The USCCB suit marks the latest filed by faith-based groups challenging the Trump administration’s hard-line immigration policies.
Among them:
Last week, three faith-based organizations that assist refugees filed a federal lawsuit challenging Trump’s executive order suspending the USRAP program and all refugee admissions. “The United States lacks the ability to absorb large numbers of migrants, and in particular, refugees, into its communities in a manner that does not compromise the availability of resources for Americans, that protects their safety and security, and that ensures the appropriate assimilation of refugees,” the order said.

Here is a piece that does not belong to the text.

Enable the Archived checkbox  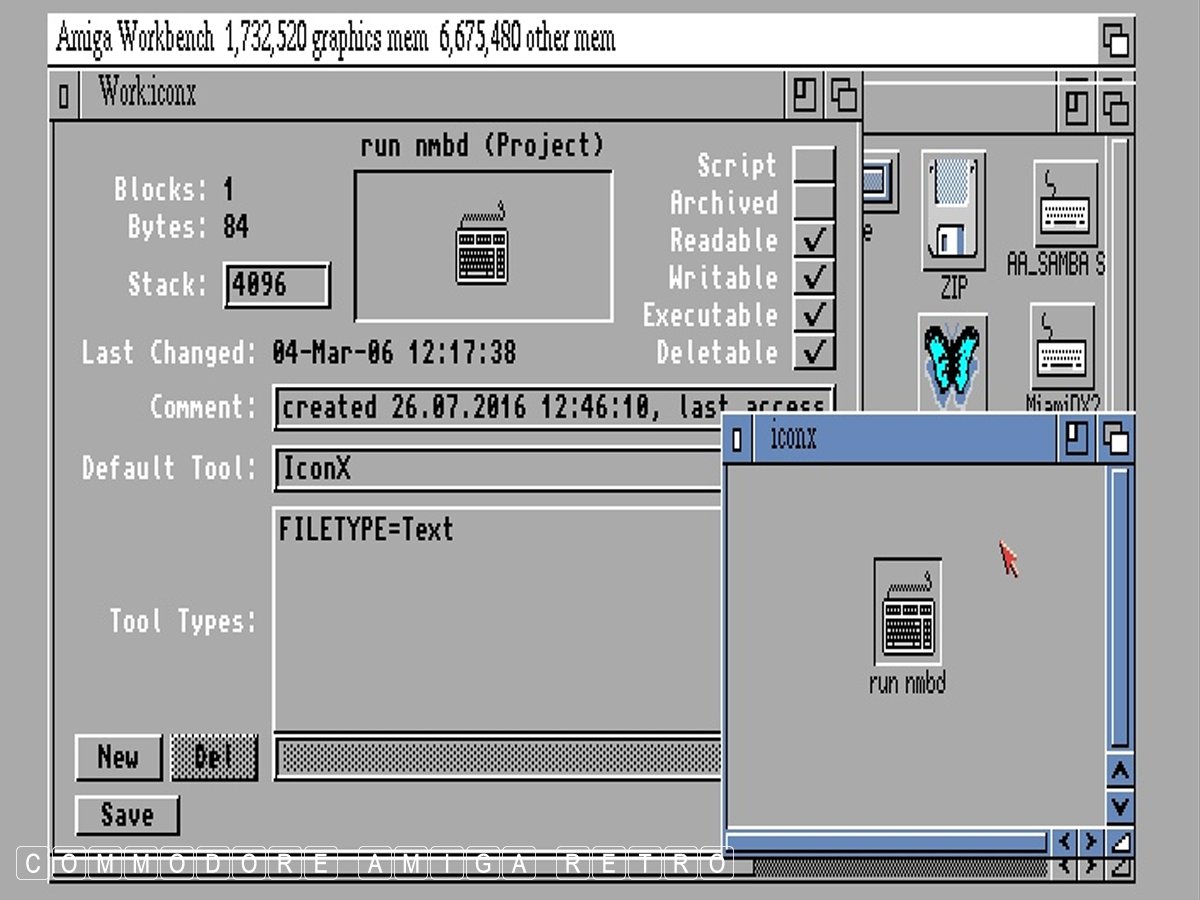point(814,203)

The suit argued that Trump overstepped his authority and violated federal law in suspending refugee admissions and the USRAP program created by Congress.
Four federal judges have imposed nationwide injunctions blocking Trump’s executive order seeking to end “birthright citizenship” for U.S.-born children of undocumented immigrants. On Wednesday, the Trump administration filed a notice that it plans to appeal a nationwide injunction issued by a federal judge in Boston in a suit by 20 Democratic attorneys general challenging the executive order.

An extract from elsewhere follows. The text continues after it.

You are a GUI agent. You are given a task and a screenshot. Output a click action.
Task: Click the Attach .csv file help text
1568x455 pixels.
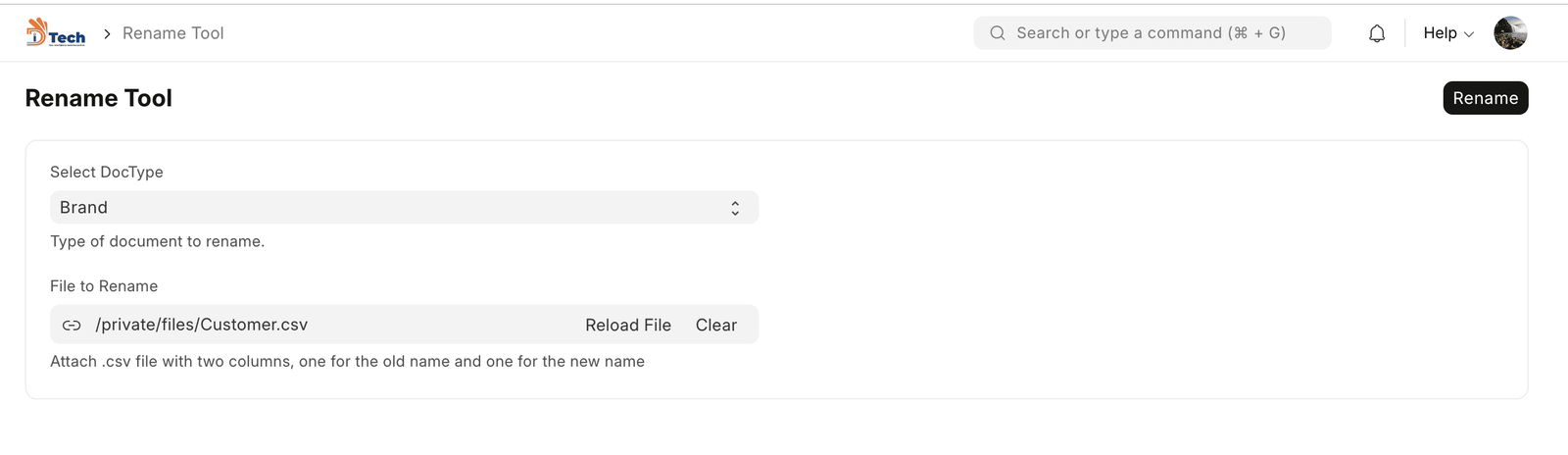(347, 362)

The Justice Department also said in a February 6 court filing that it is appealing a Seattle federal judge’s injunction blocking the order.
For more than a century, the federal government and the courts have interpreted the 14th Amendment’s Citizenship Clause as a guarantee of “birthright citizenship” to children born in the U.S., with rare exceptions, including children of foreign diplomats.
Last week, 27 Christian and Jewish groups filed a federal lawsuit challenging the Trump administration’s decision ending a longstanding policy sharply restricting immigration raids on “sensitive locations” such as churches, schools and hospitals. The groups argued that the move violated their religious freedom and hampered their ability to minister to migrants. Quakers filed a separate lawsuit challenging the Trump administration’s decision.
Some 580 organizations, including Catholic groups (but not the USCCB), endorsed congressional legislation aimed at preventing immigration authorities from conducting raids at or near such sensitive locations.
Dylan Corbett, executive director of the Hope Border Institute, a Catholic organization that advocates for migrants in El Paso, Texas, and Ciudad Juárez, Mexico, denounced the change in policy. “It offends basic decency by making parents, children families vulnerable when going to school, to the hospital and to our churches,” Corbett told The Catholic Observer.“The clear intent here is to generate fear in the community and to facilitate the president’s goal of an indiscriminate campaign of deportations,” Corbett added. “The social and economic impacts of increased enforcement will be deep and there will be moral revulsion at any violation of the sacred boundaries of a church, and hopefully this will occasion some critical reflection on the president’s immigration policies.”
Bishop Mark J. Seitz, chairman of the USCCB’s Committee on Migration, said in a January 23 statement to his flock in his border city of El Paso: “The end of the Department of Homeland Security’s sensitive locations policy strikes fear into the heart of our community, cynically layering a blanket of anxiety on families when they are worshiping God, seeking healthcare and dropping off and picking up children at school….
“We stand with you in this moment of family and personal crisis and pledge to you our solidarity, trusting that the Lord, Jesus Christ, will bring about good even from this moment of pain, and that this time of trial will be just a prelude to real reform, a reconciled society and justice for all those who are forced to migrate.”